La industria agropecuaria en Venezuela está desolada por falta de políticas, mientras el secuestro y la extorsión son las únicas actividades prósperas del campo, aseguró este martes Carlos Albornoz, presidente de Fedeagro.

Fedeagro: secuestro y extorsión, la única industria próspera del campo

Las actividades delictivas en el campo se dispararon en un año en 160% (entre 2014 y 2015), siendo las zonas del sur de Aragua y Guárico las más afectadas por “bandas juveniles”, aseguró el dirigente gremial en una entrevista en el Circuito Éxitos.

“La única industria que crece es el secuestro y la extorsión”, aseguró Albornoz en el Circuito Éxitos al nombrar las bandas de El Picure como una de las bandas que someten a los productores agrarios en la zona central de país.

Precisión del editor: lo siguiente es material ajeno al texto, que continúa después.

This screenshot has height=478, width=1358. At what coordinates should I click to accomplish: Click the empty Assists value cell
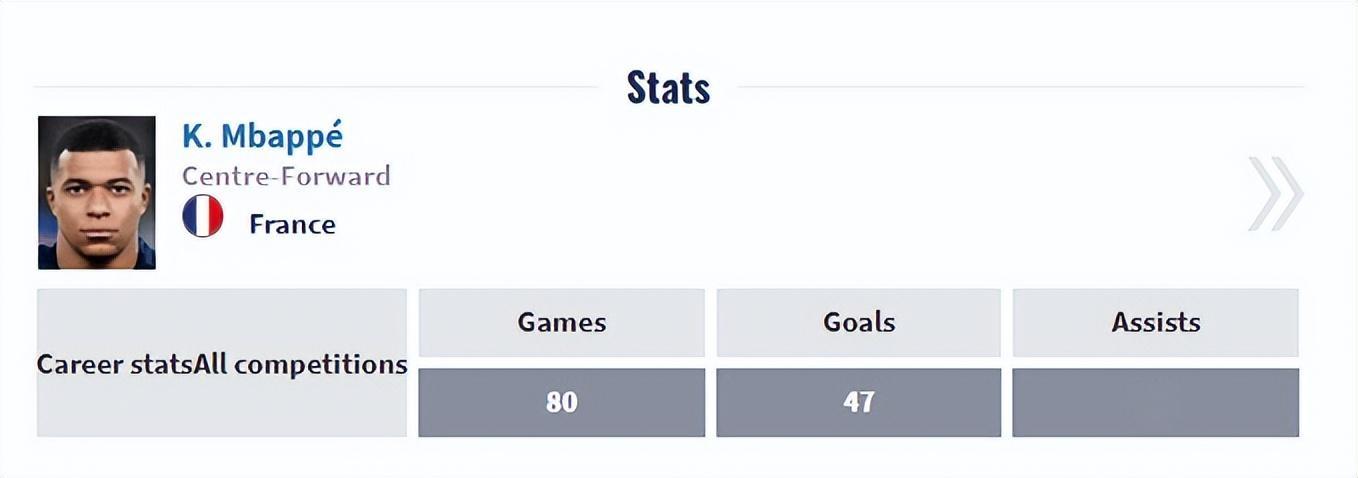(x=1155, y=402)
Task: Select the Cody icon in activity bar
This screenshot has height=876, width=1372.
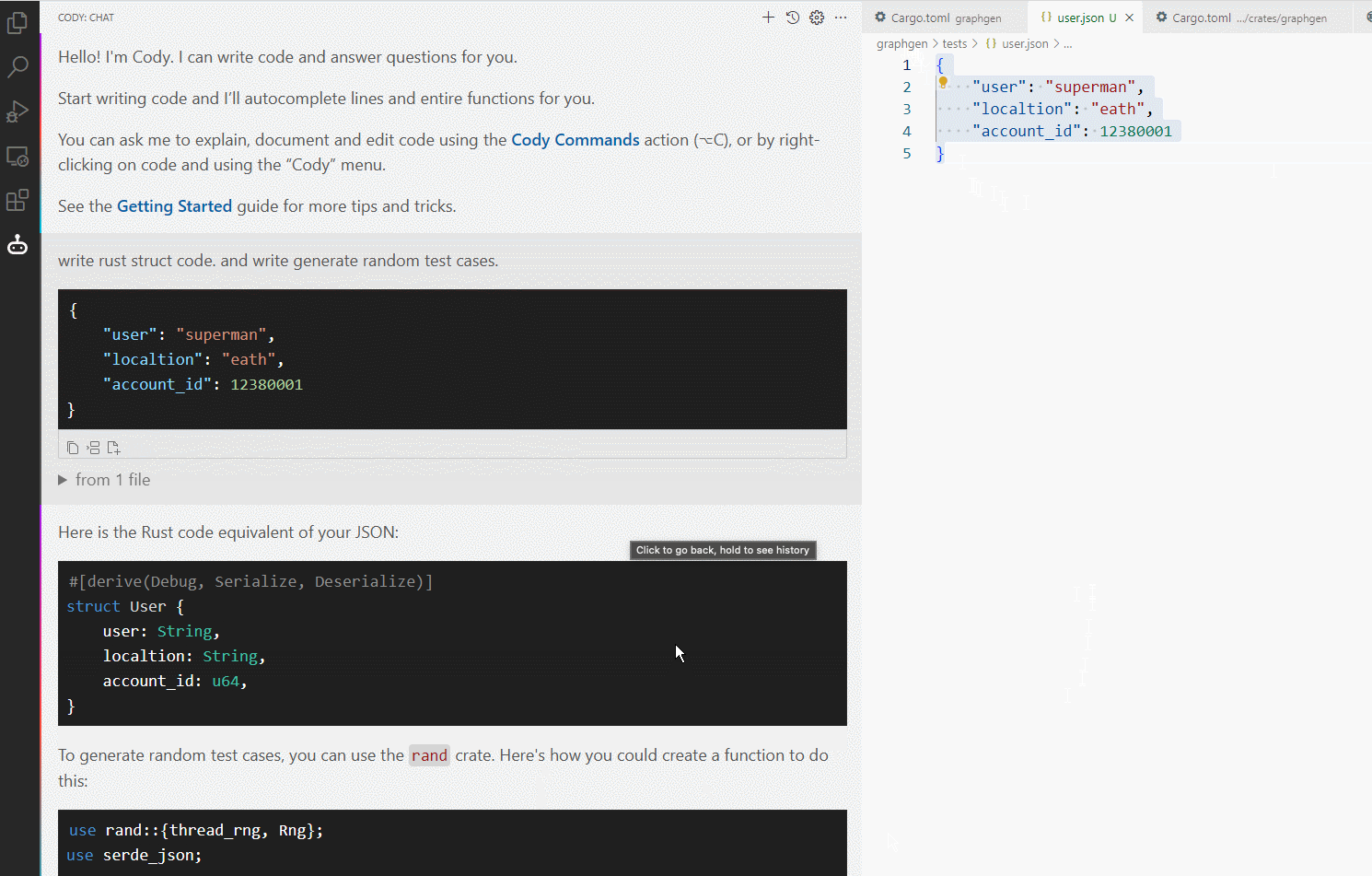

Pero Albornoz dijo que no sólo la delincuencia golpea a la actividad agroindustrial. Dijo que la falta de voluntad política, las masivas importaciones por parte del Estado, la mala gestión de Agropatria para distribuir insumos agrícolas, el contrabando y la sequía están afectando a los productores del campo.

Producto del contrabando, aupado por un tipo de cambio desfavorable, más de un millón de cabezas de ganado han sido sacadas ilegalmente del país en los últimos años, mientras 300.000 animales murieron el año pasado “por efectos climatológicos”, estimó Albornoz.

Aseguró que la baja productividad en el campo está mermando la calidad nutritiva del venezolano. Según cálculos del gremio productor, el consumo de carne bajó de 24 a 14 kilos al año en los últimos cuatro años.

En cuanto a la leche, el consumo del venezolano ha caído sostenidamente al ubicarse en tres litros de leche fluida al mes, añadió.

Albornoz recordó que Fedeagro ha presentado al Gobierno un plan para reactivar el sector agroindustrial, con un plazo a diez años, con el que aspira revertir las importaciones agrícolas, las cuales estimó en 9.000 millones de dólares en la era del chavismo.

Dijo que hay 30 millones de hectáreas dispuestas en Venezuela a ser explotadas, mientras que hay 14 millones de hectáreas en manos de pisatarios, que no han sido reguladas por las autoridades.